Comité national breton

Un article de Wikipédia, l'encyclopédie libre.
Aller à : navigation, rechercher

Le 3 juillet 1940, au « Congrès » de Pontivy, François Debeauvais et Olier Mordrel créent le Comité national breton, et établissent un manifeste de dix-huit points, dit Programme de Pontivy. Il décide aussi l’édition d’une nouvelle revue l’Heure Bretonne. 201 numéros paraîtront entre juillet 1940 et juin 1944 (son premier rédacteur sera Morvan Lebesque, puis Jean Merrien jusqu'en décembre 1940).

Contexte[modifier | modifier le code]

Le choix de Pontivy n'est pas anodin, car c'est dans cette ville qu'aurait dû se tenir le dernier congrès du Parti national breton en 1939 que la police avait interdit. Peu de personne (environ 200 dont 80 prisonniers libérés) participèrent à cette réunion. De nombreux militants étaient encore détenus dans les camps, d'autres comme le peintre Paul Durivaut avaient trouvé la mort sur les champs de bataille. Quelques jours plutôt, Mordrel et Debeauvais, auxquels s'étaient joint Marcel Guieysse et Célestin Lainé, s'étaient réunis pour former ce CNB, dont Debauvais est élu président à l'unanimité. Le poste de vice-président devait échoir à Olier Mordrel, mais ce poste fut supprimé par la majorité des membres, suite à une demande de Célestin Lainé qui ne voyait pas son utilité. Cette intrigue intérieure expliquera 4 mois plus tard des changements dans l'organisation du parti et l'éviction de Mordrel.

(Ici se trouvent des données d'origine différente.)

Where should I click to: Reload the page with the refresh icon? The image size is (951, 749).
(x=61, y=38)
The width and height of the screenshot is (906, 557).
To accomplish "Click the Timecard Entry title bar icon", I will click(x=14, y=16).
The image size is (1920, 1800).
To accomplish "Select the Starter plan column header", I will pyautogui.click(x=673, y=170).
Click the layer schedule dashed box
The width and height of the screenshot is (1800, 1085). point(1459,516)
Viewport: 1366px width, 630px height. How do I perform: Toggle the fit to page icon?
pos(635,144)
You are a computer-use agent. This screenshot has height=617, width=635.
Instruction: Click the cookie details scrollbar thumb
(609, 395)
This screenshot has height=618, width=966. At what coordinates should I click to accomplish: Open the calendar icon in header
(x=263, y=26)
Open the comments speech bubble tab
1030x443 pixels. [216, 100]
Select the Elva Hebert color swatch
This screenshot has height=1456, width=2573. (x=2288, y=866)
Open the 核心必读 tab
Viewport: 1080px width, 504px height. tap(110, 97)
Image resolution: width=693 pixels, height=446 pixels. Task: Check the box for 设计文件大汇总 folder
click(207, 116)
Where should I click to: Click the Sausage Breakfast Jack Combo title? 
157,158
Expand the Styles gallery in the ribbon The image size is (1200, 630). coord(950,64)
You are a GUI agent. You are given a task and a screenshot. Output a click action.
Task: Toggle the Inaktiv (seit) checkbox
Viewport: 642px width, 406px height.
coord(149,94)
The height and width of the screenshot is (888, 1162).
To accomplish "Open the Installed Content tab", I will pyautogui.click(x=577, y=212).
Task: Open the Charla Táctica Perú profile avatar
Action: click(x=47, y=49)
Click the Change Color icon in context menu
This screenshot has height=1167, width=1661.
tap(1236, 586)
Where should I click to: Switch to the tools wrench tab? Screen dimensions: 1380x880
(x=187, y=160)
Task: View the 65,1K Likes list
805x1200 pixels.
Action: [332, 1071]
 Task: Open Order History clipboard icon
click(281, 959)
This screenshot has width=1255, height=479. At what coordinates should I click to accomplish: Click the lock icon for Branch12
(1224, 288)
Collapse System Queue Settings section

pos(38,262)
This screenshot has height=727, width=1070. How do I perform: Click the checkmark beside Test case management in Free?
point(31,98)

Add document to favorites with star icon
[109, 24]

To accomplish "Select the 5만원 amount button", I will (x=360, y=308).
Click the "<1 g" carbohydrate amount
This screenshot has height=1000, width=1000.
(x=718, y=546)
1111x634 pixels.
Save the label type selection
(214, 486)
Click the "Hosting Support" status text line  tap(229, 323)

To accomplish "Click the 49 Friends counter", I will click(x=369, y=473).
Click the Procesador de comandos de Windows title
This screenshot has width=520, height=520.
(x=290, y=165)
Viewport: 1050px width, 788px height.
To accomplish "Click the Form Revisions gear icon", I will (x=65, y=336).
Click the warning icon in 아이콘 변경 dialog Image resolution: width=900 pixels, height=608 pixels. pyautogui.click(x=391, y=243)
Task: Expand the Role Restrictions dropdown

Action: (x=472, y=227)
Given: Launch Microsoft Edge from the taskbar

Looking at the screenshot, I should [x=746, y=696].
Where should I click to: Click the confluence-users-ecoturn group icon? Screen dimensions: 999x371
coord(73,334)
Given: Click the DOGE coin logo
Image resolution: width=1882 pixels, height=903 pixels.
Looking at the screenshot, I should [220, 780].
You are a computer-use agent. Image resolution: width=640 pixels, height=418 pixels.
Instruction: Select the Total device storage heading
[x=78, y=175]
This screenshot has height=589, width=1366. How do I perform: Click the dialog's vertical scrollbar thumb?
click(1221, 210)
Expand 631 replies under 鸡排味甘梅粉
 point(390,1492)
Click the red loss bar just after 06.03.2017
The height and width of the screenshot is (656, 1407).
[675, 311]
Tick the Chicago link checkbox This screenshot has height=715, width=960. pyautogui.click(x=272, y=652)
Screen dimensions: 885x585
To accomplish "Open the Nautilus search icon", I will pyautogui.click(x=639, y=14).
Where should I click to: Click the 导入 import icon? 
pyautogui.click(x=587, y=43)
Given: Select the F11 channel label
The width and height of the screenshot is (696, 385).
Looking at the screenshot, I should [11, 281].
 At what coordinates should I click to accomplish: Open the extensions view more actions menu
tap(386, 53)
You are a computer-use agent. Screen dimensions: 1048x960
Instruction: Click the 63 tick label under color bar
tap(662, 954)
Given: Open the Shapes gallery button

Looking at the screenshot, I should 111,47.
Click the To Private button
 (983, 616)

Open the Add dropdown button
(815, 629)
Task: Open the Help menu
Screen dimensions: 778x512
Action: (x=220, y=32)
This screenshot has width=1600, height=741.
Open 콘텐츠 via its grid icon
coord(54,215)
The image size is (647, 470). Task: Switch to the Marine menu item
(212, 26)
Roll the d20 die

Discours[modifier | modifier le code]

Debauvais, Guieysse et Lainé prirent tour à tour la parole après que Marcel Planiol, le juriste du PNB, eut rappelé les titres de gloire de chacun[réf. nécessaire]. Mordrel proclamera la déclaration de Pontivy, où il est spécifié que "Le Conseil National breton, organe représentatif des Bretons, soucieux du bien collectif et de l'honneur de leur peuple, agirait à l'heure choisie par lui pour doter la Bretagne d'un État national, dans son cadre naturel et dans l'esprit de sa tradition, afin qu'elle put vivre enfin en nation organisée, libre de ses aspirations et maîtresse de ses intérêts" et que "le statut international de l'État breton, la nature de ses relations avec la France et l'Allemagne seraient définis par des accords, librement discutés dans le cadre des possibilités offertes par les nouvelles conditions générales". Les objectifs principaux de la future Constitution se trouveront exposé, dans le "Programme de Pontivy", que devait reproduire l'Heure Bretonne dans son premier numéro du 14 juillet 1940.

Épilogue[modifier | modifier le code]

Les militants se dispersèrent en fin d'après-midi. Des membres d'un patronage huèrent une partie des nationalistes, et poursuivis par les membres du service d'ordre, entonnèrent la "Marseillaise" à bonne distance. Célestin Lainé prit officiellement possession du château des Rohan, qu'il transforma en caserne pour héberger les premiers membres de sa future légion bretonne, soit une quarantaine de personnes.